2) Arms hang relaxed at your side.
3) Shoulders roll back.
4) Knees are relaxed. If you're not sure, just straighten them out, tensing you leg muscles and then relax just a teensy bit.
5) Settle your weigh on the front half of your feet: Roll back and forth on your feet: toe to heel rocking back and forth until you settle on the front half of your feet.
6) Now, take a deep breath filling your chest with air. As you do that, raise your arms up to the ceiling, palms facing forward, shoulders down, Your face should follow the rise of the arms with the intake of breath, stretching the neck but not letting it fall back all the way.
7) At the end of your in breath, your hands are above your head, and your are looking at them.
Slowly exhale, bringing your arms back down, shoulders remain rolled back head facing forward, knees relaxed.
You should feel the muscles between your shoulders engaged and very connected to the ground. You should feel relaxed, alert, grounded and ready to move. As we move and dance its easy to loose this posture. Even as I sit and type this blog, I find my shoulders rolling in, head dropping back slouching. Its important to check in with yourself until it becomes second nature. Some of us have naturally adapted to a different baseline so it may seem strained at first. For example, for me my head was always looking downward which caused my shoulders to hunch up a bit so when I corrected this for better posture, I felt like my head pointing all the way up to the ceiling and my chest was sticking out too much. Just remember that as you realign your posture, the right way will feel odd until it becomes what your body naturally remembers again.
1) Shoulders rolled back (not pulled back)
2) Chin parallel to the floor
3) Shoulder line level to the floor and parallel to your partner
4) Knees relaxed
5) Head over shoulders over hips over feet
When you stand with your partner, your feet are not toe to toe. The lead's right foot is in between the follow's feet, just left of the follow's left foot. You are not offset from your partner by half a body width but rather by a foot width.
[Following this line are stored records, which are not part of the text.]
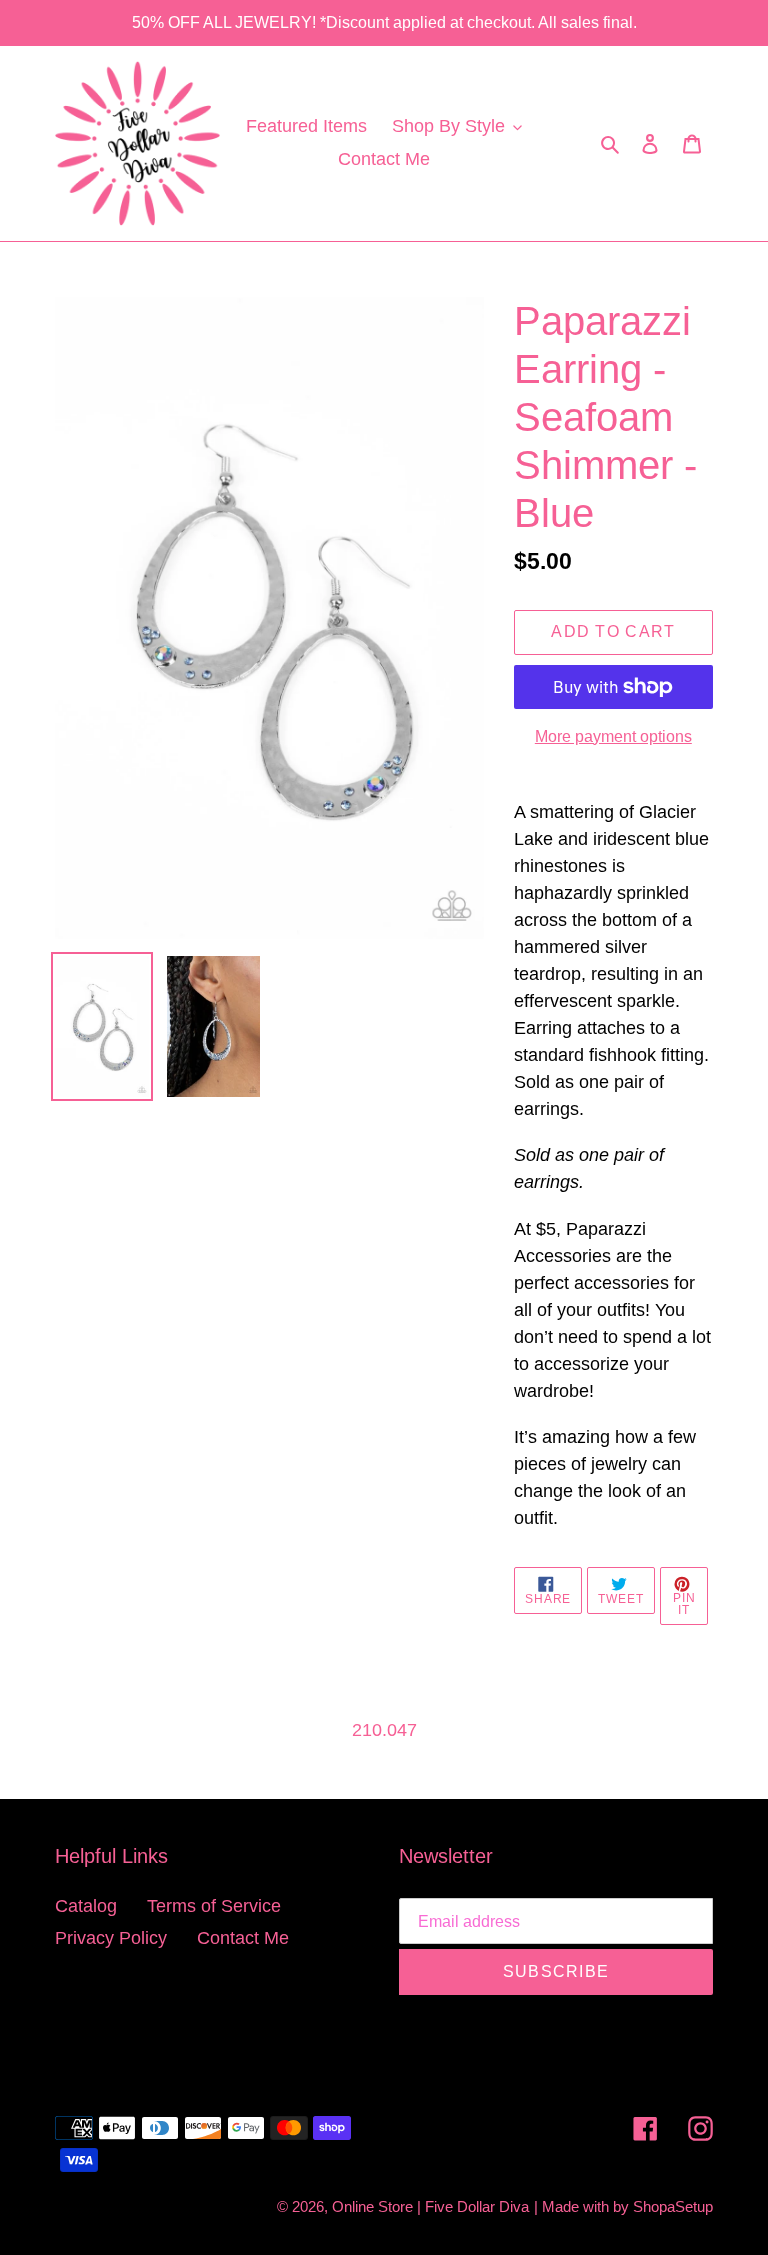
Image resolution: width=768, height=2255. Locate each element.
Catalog (86, 1906)
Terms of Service (214, 1906)
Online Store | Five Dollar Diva (430, 2206)
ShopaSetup (673, 2206)
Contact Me (243, 1938)
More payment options (613, 736)
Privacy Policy (111, 1938)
There is a sense of enveloping within the embrace which sometimes results in the lead's chest caving in ever so slightly and the shoulders forward a little bit. Just remember, less is more.
WHERE DO I PUT MY FACE?
If you're like me, your face will fall squarely into the lead's chest. I simply rotate to the right (or left, your preference) so that my cheek is facing his chest. If you are the same height, you won't exactly be staring eye to eye but close. If you are much taller then don't bend too far down or hunch over too much. Still keep the integrity of your posture.
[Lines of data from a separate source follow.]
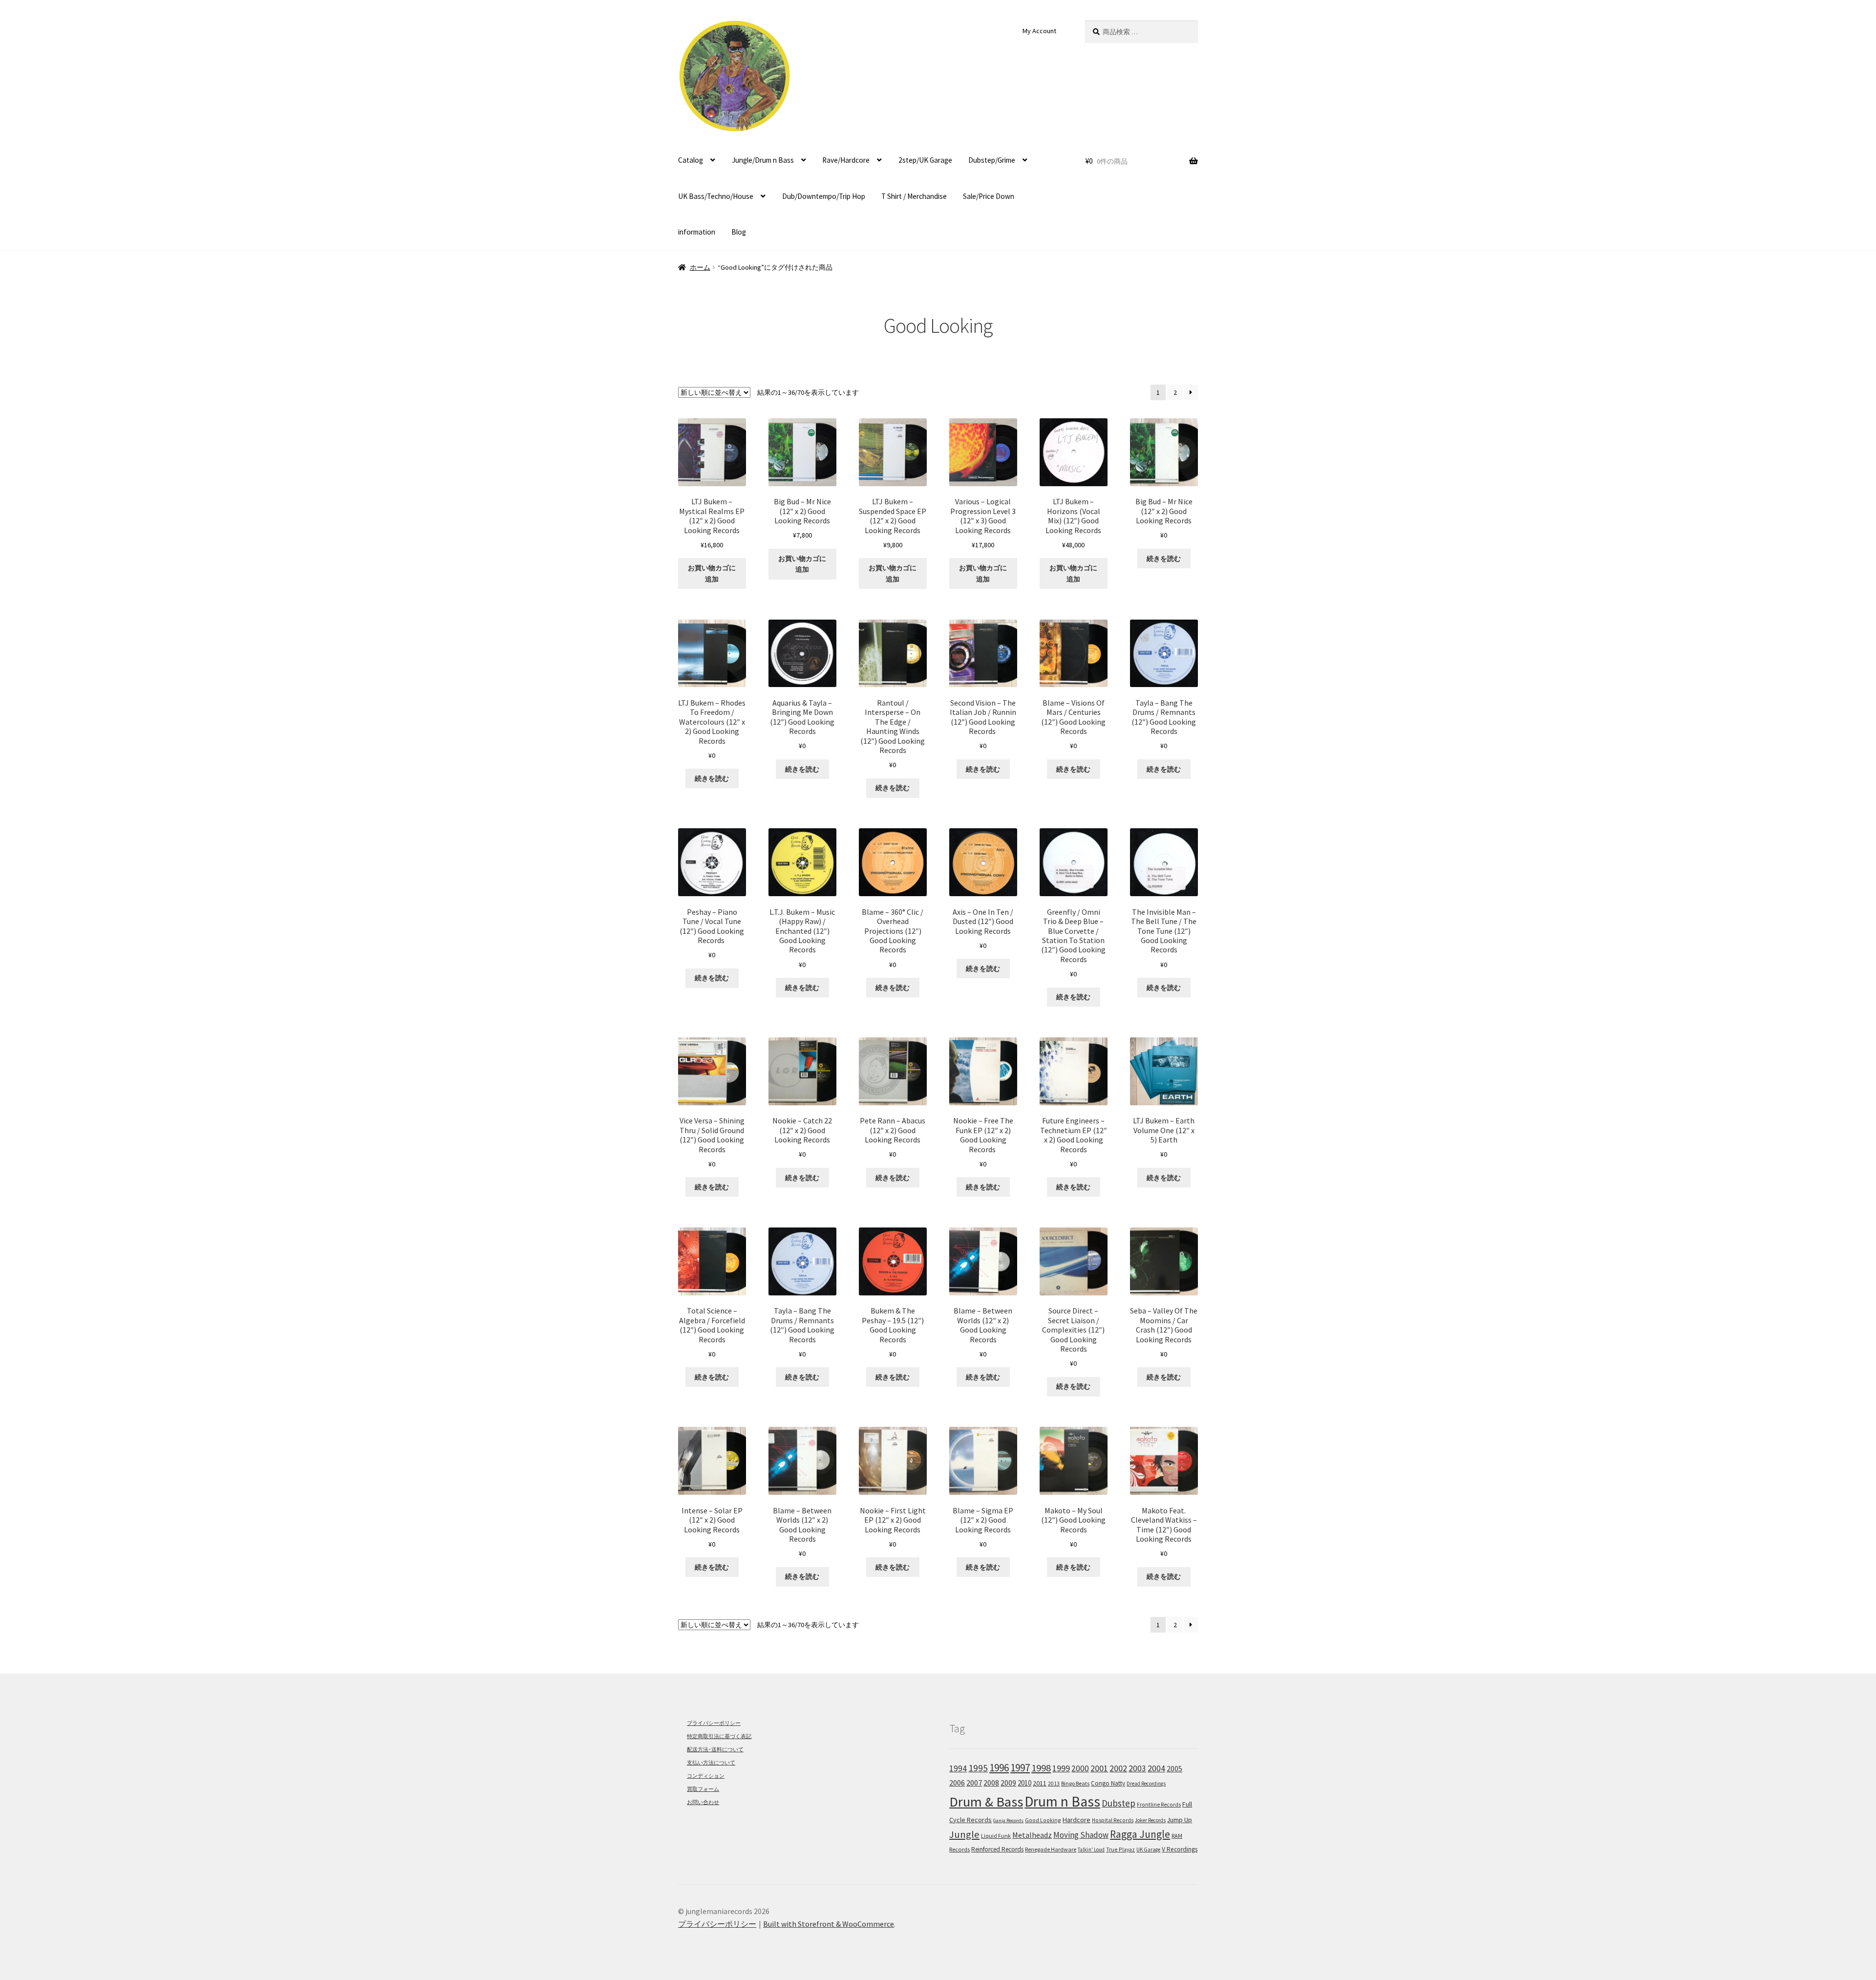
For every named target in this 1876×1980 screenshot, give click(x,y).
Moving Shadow (1081, 1834)
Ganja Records (1008, 1820)
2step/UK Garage (925, 160)
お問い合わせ (703, 1802)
Head to head connection is OPTIONAL. Same height can also (but is not always required) result in a head to head connection that can be very sweet: follow's right temple to lead's left temple. There are times when the lead's chin is just above the follow's head, and there can be a small connection there as well: lead's just don't make the follow's head your head rest!
Being aware of your posture also helps to make you sensitive to when weight is being transferred and how good your balance (and your partner's balance) is. This is critical to developing that sixth sense that I mentioned and will make it easier for you to synchronize with your partner as you dance.